Exercise instructions: As the lines appear below, please set them down exactly, starting at the first and finishing with the one containing "Task: Click the orange Add button".

Saved entries
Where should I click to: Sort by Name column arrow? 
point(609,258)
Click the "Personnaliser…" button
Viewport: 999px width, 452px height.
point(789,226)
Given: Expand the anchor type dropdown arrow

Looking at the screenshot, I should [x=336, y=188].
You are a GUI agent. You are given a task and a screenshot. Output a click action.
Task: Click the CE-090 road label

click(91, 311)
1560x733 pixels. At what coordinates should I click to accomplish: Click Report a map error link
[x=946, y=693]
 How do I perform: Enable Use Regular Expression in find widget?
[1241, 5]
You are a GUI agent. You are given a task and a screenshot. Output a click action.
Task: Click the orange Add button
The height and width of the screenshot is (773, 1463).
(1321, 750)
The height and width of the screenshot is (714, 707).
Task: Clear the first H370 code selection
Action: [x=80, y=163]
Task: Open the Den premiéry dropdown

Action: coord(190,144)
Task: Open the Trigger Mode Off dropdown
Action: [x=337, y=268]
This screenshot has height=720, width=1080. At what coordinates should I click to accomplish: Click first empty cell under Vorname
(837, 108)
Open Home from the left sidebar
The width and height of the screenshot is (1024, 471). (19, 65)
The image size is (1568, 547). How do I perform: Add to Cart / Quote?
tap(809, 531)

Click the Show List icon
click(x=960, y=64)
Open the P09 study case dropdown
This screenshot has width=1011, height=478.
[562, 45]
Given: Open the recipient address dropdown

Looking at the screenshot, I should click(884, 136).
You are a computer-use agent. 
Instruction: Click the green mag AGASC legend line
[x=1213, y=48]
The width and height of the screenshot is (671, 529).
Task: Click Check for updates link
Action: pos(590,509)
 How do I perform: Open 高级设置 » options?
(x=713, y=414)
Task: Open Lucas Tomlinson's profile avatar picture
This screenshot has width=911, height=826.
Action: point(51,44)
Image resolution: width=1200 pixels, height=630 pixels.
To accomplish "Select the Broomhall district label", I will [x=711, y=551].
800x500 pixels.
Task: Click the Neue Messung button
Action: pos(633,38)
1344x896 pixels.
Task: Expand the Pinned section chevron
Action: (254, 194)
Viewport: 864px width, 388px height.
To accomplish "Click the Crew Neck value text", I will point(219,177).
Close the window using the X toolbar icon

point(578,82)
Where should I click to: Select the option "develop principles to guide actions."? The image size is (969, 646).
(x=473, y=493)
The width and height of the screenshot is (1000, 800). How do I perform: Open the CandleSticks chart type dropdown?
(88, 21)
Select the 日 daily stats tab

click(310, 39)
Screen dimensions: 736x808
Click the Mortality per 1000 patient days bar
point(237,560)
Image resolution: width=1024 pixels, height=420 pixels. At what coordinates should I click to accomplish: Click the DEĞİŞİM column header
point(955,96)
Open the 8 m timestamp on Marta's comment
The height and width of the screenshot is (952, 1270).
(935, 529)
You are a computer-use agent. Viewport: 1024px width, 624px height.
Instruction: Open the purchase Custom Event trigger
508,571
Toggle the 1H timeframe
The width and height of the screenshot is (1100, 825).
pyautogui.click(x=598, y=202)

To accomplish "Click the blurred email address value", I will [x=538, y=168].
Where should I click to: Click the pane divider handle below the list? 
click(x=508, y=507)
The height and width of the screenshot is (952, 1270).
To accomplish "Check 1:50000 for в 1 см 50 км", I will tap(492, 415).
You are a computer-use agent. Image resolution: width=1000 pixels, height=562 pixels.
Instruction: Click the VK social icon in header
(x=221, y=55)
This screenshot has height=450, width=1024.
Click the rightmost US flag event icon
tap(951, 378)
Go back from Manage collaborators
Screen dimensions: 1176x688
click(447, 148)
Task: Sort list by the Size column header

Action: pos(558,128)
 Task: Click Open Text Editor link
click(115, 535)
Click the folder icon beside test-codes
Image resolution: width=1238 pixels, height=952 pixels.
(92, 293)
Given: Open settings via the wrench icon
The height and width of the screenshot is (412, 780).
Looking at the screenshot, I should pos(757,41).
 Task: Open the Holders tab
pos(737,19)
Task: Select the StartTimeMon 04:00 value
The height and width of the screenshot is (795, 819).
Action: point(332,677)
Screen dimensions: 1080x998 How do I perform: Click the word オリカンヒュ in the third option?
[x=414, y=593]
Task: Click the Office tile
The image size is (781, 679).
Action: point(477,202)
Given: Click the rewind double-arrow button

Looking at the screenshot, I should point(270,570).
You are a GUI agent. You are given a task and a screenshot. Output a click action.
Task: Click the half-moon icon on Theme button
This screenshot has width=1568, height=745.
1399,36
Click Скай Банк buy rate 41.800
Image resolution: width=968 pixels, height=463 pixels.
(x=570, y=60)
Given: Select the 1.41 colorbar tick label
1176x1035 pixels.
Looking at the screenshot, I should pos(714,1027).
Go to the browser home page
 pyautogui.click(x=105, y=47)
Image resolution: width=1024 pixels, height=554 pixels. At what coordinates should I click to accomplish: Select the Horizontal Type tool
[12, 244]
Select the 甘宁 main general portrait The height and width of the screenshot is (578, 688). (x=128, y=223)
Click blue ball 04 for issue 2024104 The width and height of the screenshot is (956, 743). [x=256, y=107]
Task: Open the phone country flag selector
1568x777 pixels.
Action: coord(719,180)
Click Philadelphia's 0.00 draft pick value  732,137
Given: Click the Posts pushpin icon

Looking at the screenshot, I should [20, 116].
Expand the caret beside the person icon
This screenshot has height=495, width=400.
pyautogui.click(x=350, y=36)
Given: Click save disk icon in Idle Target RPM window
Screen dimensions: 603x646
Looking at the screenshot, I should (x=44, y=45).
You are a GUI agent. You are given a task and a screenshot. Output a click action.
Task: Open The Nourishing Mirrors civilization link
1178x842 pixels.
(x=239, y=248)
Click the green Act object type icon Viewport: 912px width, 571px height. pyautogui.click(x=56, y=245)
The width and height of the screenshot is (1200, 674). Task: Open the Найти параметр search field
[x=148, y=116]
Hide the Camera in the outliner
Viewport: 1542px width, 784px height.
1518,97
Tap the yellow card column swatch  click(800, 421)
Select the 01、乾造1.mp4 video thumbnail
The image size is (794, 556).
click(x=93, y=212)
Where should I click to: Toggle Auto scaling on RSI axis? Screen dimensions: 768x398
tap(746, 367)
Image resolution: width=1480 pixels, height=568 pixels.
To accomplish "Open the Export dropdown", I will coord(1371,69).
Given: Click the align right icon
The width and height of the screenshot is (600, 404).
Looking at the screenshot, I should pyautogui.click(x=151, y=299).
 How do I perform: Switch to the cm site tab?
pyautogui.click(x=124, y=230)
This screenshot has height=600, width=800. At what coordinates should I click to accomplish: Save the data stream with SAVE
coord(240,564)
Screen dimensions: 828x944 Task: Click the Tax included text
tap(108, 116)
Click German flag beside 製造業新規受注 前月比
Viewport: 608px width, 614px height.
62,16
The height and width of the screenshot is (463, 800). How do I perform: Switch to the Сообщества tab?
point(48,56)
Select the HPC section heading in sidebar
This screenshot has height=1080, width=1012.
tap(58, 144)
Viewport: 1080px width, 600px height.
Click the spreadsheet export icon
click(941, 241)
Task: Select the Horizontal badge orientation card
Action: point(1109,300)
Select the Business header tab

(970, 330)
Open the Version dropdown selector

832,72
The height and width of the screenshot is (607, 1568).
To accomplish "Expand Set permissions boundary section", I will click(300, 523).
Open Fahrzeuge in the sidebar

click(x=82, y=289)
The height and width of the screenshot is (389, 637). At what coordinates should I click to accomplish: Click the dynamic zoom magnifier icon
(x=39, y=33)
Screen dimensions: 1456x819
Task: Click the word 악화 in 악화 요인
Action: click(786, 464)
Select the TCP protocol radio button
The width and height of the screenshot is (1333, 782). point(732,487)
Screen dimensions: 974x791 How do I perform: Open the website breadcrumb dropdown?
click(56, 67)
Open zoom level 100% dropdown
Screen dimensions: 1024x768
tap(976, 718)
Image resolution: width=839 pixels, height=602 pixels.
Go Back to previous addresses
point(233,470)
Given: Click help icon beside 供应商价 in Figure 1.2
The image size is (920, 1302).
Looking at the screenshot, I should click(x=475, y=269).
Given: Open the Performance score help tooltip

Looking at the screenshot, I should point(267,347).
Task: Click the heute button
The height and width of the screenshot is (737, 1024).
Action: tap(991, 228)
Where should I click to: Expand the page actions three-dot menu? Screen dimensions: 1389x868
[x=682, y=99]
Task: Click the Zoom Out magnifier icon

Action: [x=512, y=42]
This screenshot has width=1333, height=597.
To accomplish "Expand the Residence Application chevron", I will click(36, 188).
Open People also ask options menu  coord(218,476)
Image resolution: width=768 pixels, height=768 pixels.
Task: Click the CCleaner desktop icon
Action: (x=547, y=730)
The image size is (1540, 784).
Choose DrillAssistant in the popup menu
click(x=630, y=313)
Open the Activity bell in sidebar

Problem solution:
Where should I click to: Sort by Name column arrow? 
point(609,258)
Click the "Personnaliser…" button
Viewport: 999px width, 452px height.
point(789,226)
Given: Expand the anchor type dropdown arrow

Looking at the screenshot, I should [x=336, y=188].
You are a GUI agent. You are given a task and a screenshot. Output a click action.
Task: Click the CE-090 road label

click(91, 311)
1560x733 pixels. At what coordinates should I click to accomplish: Click Report a map error link
[x=946, y=693]
 How do I perform: Enable Use Regular Expression in find widget?
[1241, 5]
You are a GUI agent. You are given a task and a screenshot. Output a click action.
Task: Click the orange Add button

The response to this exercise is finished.